IMAGEtags for imaging gene expression in living cells in real‐time

The use of green fluorescent protein (GFP) and luciferase in cellular imaging has enabled significant advances in cellular imaging in vitro and in vivo . However, these imaging systems have the disadvantages of very slow response times and a high energy costs for synthesizing and maintaining reporter protein levels. For example, they are not amendable to imaging changes in gene expression in real time. Also, the energy requirements of protein reporter systems are potentially debilitating in vivo when cells such as stem cells need to proliferate and populate a niche in a damaged tissue where the oxygen and nutrient concentrations are limiting. Therefore, our goal is to establish an alternative reporter system that can be used for real‐time imaging and for imaging stem cells in vivo with minimal metabolic perturbation. This new reporter system involves the use of IMAGEtags ( I ntracellular M ultiaptamer Ge netic tags) , which are strings of RNA aptamers expressed from a promoter of choice. To establish this RNA‐based reporter system, we utilized available aptamers that recognize small target molecules such as neomycin, tobramycin and theophylline and constructed vectors that express multiple repeats of these aptamers.

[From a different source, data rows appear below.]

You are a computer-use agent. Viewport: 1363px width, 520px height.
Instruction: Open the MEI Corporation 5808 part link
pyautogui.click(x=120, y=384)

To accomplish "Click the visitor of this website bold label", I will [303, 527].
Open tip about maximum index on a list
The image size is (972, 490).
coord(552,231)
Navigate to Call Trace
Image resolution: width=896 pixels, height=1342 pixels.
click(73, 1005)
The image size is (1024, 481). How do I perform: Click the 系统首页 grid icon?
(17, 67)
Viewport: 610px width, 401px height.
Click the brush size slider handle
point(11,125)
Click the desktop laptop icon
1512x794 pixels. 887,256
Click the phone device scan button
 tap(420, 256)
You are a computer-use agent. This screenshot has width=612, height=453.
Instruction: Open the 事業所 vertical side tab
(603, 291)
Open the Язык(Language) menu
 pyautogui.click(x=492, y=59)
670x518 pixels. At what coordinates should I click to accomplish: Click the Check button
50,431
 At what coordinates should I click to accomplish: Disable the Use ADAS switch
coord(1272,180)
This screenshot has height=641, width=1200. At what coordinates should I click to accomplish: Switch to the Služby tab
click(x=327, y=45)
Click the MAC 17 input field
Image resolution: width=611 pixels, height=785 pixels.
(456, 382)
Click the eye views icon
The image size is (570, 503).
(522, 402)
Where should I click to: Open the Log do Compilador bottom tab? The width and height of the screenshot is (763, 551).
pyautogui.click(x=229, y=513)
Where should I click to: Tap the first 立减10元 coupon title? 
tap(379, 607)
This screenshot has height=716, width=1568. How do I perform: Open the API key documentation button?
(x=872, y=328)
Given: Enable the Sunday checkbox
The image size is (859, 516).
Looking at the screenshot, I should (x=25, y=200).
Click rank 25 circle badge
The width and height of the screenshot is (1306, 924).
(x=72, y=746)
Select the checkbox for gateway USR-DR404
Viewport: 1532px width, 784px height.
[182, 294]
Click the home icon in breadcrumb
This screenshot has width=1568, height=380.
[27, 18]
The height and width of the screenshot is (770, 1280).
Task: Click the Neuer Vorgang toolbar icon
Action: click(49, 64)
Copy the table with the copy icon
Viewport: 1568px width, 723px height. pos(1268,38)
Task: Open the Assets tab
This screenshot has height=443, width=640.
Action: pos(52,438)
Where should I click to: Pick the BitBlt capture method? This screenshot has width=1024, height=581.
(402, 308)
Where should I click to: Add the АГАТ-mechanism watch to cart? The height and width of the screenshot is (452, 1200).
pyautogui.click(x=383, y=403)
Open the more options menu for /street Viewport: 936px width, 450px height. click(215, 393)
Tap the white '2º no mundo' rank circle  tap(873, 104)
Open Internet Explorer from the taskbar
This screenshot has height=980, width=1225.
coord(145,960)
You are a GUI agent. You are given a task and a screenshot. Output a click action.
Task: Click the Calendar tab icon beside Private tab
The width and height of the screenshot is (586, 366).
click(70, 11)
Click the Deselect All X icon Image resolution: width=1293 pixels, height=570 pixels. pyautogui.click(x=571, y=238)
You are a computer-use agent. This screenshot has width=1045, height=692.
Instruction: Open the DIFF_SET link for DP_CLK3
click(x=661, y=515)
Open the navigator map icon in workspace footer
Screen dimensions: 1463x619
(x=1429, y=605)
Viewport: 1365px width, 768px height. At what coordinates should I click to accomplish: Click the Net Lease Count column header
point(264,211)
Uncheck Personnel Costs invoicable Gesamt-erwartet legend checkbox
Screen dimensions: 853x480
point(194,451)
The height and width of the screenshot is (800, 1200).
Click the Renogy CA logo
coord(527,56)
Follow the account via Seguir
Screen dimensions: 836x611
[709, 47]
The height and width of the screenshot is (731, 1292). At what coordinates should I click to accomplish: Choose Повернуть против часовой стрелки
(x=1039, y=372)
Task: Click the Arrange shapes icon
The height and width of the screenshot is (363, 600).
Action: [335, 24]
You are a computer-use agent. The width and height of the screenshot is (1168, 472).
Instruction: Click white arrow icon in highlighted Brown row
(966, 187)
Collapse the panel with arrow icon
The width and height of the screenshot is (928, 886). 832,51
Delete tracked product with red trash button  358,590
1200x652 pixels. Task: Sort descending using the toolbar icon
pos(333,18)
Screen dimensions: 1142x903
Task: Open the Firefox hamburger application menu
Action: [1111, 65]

The target molecules were labeled with fluorescent moieties for intracellular imaging. To increase signal/noise the aptamer targets were separately labeled with fluorescent FRET pairs. IMAGEtags are currently being developed for reporting gene expression changes in yeast and cultured mammalian cells. Once optimized for imaging, this new reporter system will have imaging applications such as real‐time detection of changes in gene expression and mRNA processing, and tracking cell movements in vivo . Supported by grants from the NIH (R01HL078659) and the DOE (OBER).